Instructions to follow: All of the material must be duplicated exactly, line by line.

Records for this exercise:

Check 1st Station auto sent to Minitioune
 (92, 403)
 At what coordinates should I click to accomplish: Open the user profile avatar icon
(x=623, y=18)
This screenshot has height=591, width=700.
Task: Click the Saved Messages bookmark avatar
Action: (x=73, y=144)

The answer:
Check 1st Station auto sent to Minitioune
 (92, 403)
 At what coordinates should I click to accomplish: Open the user profile avatar icon
(x=623, y=18)
This screenshot has height=591, width=700.
Task: Click the Saved Messages bookmark avatar
Action: (x=73, y=144)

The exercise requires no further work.